GIVEN DATA: Begin

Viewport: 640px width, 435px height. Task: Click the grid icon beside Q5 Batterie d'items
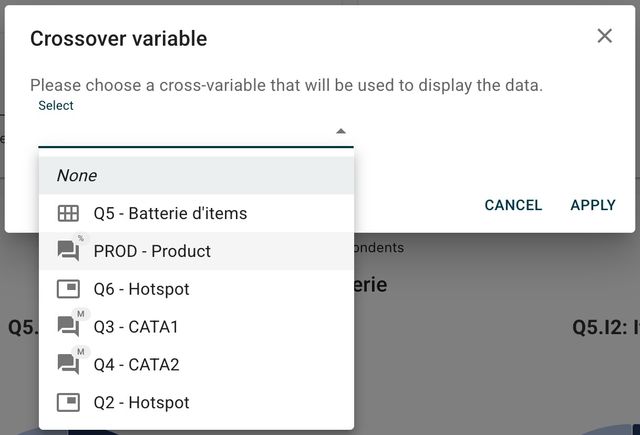pos(68,213)
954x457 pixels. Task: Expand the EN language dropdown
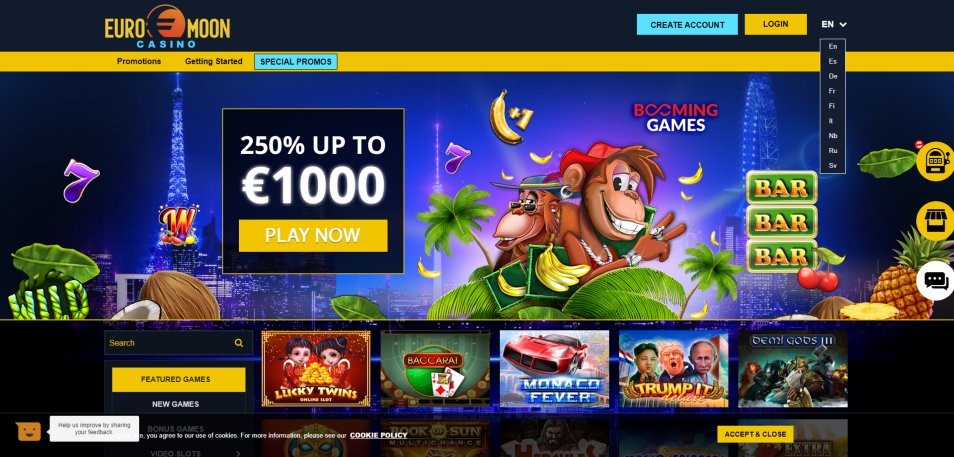[x=834, y=24]
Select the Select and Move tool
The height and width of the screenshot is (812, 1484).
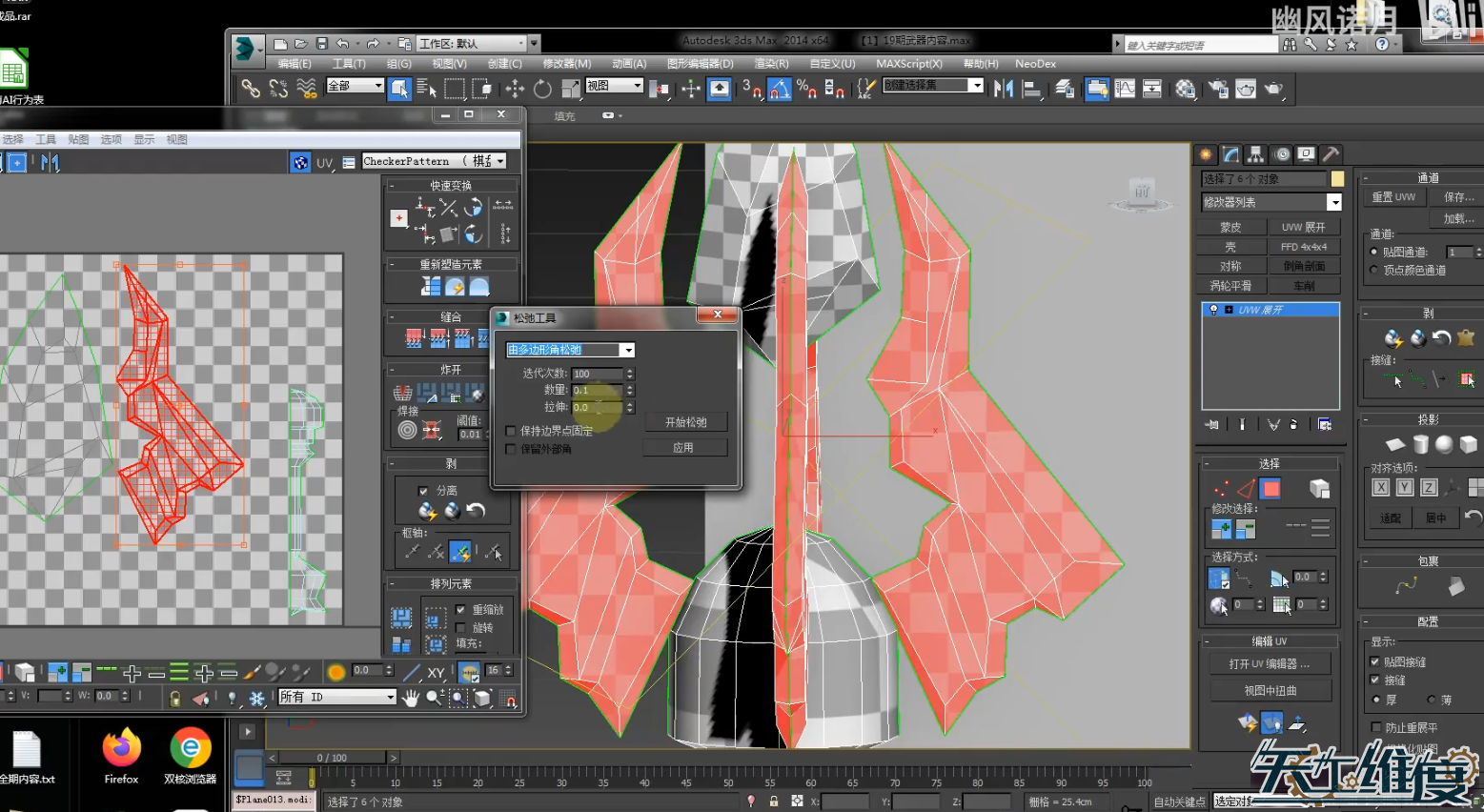tap(515, 90)
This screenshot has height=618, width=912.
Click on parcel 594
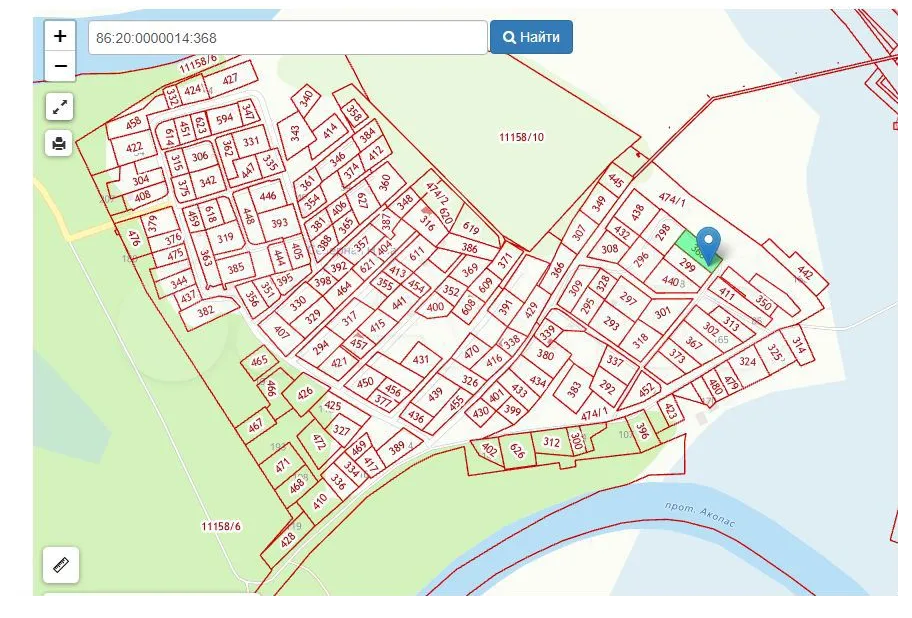224,118
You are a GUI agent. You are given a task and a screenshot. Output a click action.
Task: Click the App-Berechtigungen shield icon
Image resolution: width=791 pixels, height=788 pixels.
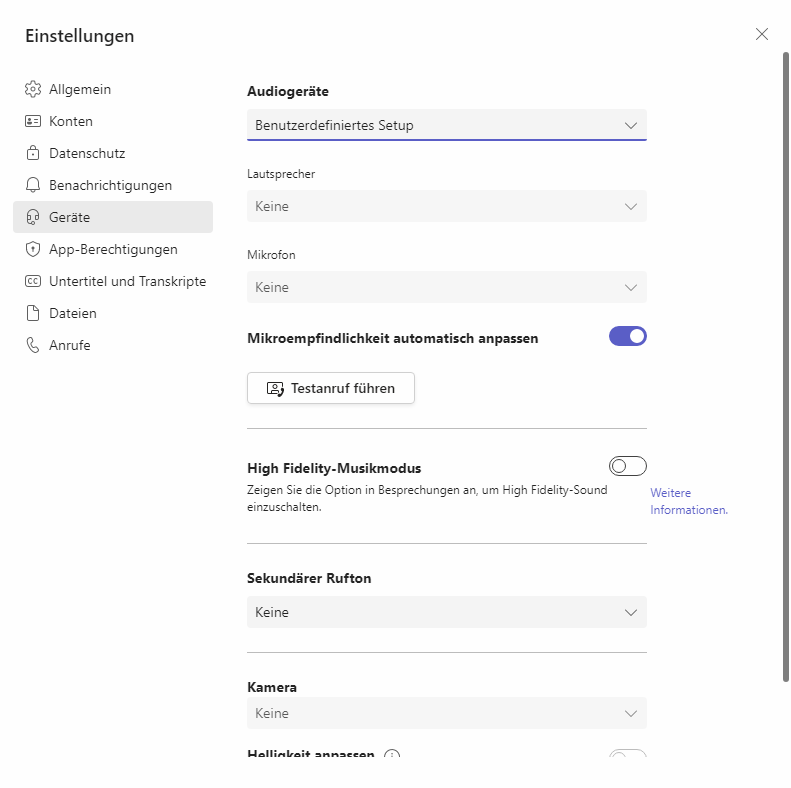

GIVEN DATA: End

» PROBLEM DETAILS
Exactly the lines from the one holding "This screenshot has height=618, width=912." through the last line of the entries, both included, are to be duplicated; leave the pictures out.

» ANSWER TO THIS PROBLEM
This screenshot has height=618, width=912.
Click on parcel 594
224,118
You are a GUI agent. You are given a task and a screenshot. Output a click action.
Task: Click the App-Berechtigungen shield icon
Image resolution: width=791 pixels, height=788 pixels.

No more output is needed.